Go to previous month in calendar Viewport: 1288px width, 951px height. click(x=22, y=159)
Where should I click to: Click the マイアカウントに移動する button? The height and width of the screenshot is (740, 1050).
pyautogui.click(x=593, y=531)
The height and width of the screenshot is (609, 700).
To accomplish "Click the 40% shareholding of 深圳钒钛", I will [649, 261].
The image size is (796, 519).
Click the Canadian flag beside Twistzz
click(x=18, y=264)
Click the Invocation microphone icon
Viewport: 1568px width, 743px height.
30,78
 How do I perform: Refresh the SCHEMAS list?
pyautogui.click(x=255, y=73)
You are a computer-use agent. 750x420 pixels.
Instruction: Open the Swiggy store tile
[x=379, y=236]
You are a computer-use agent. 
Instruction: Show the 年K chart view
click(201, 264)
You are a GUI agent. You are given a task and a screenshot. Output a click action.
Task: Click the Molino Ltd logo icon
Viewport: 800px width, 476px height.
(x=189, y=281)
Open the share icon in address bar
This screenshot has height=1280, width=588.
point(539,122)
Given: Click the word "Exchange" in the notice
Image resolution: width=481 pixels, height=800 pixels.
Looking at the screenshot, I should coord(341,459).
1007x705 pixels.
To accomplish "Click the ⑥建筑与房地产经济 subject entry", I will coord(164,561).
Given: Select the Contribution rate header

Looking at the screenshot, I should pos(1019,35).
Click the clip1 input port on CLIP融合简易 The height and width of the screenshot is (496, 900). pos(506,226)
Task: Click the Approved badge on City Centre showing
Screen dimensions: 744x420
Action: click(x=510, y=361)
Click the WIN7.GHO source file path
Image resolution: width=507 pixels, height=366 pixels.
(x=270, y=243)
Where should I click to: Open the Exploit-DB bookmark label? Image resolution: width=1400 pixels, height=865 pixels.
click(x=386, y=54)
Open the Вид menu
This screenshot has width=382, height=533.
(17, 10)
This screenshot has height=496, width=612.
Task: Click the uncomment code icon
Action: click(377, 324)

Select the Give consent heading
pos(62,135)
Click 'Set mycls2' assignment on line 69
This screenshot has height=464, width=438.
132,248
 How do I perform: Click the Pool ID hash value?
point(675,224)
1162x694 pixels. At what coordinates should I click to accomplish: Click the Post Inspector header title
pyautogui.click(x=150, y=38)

- - - - - - -

▸ **DIRECTIVE**: Please turn the entire listing above into a JSON list of strings, with one string for each line and blank lines left out.

▸ **COMPLETED TASK**:
[
  "Go to previous month in calendar Viewport: 1288px width, 951px height. click(x=22, y=159)",
  "Where should I click to: Click the マイアカウントに移動する button? The height and width of the screenshot is (740, 1050).",
  "pyautogui.click(x=593, y=531)",
  "The height and width of the screenshot is (609, 700).",
  "To accomplish \"Click the 40% shareholding of 深圳钒钛\", I will [649, 261].",
  "The image size is (796, 519).",
  "Click the Canadian flag beside Twistzz",
  "click(x=18, y=264)",
  "Click the Invocation microphone icon",
  "Viewport: 1568px width, 743px height.",
  "30,78",
  " How do I perform: Refresh the SCHEMAS list?",
  "pyautogui.click(x=255, y=73)",
  "You are a computer-use agent. 750x420 pixels.",
  "Instruction: Open the Swiggy store tile",
  "[x=379, y=236]",
  "You are a computer-use agent. ",
  "Instruction: Show the 年K chart view",
  "click(201, 264)",
  "You are a GUI agent. You are given a task and a screenshot. Output a click action.",
  "Task: Click the Molino Ltd logo icon",
  "Viewport: 800px width, 476px height.",
  "(x=189, y=281)",
  "Open the share icon in address bar",
  "This screenshot has height=1280, width=588.",
  "point(539,122)",
  "Given: Click the word \"Exchange\" in the notice",
  "Image resolution: width=481 pixels, height=800 pixels.",
  "Looking at the screenshot, I should coord(341,459).",
  "1007x705 pixels.",
  "To accomplish \"Click the ⑥建筑与房地产经济 subject entry\", I will coord(164,561).",
  "Given: Select the Contribution rate header",
  "Looking at the screenshot, I should pos(1019,35).",
  "Click the clip1 input port on CLIP融合简易 The height and width of the screenshot is (496, 900). pos(506,226)",
  "Task: Click the Approved badge on City Centre showing",
  "Screen dimensions: 744x420",
  "Action: click(x=510, y=361)",
  "Click the WIN7.GHO source file path",
  "Image resolution: width=507 pixels, height=366 pixels.",
  "(x=270, y=243)",
  "Where should I click to: Open the Exploit-DB bookmark label? Image resolution: width=1400 pixels, height=865 pixels.",
  "click(x=386, y=54)",
  "Open the Вид menu",
  "This screenshot has width=382, height=533.",
  "(17, 10)",
  "This screenshot has height=496, width=612.",
  "Task: Click the uncomment code icon",
  "Action: click(377, 324)",
  "Select the Give consent heading",
  "pos(62,135)",
  "Click 'Set mycls2' assignment on line 69",
  "This screenshot has height=464, width=438.",
  "132,248",
  " How do I perform: Click the Pool ID hash value?",
  "point(675,224)",
  "1162x694 pixels. At what coordinates should I click to accomplish: Click the Post Inspector header title",
  "pyautogui.click(x=150, y=38)"
]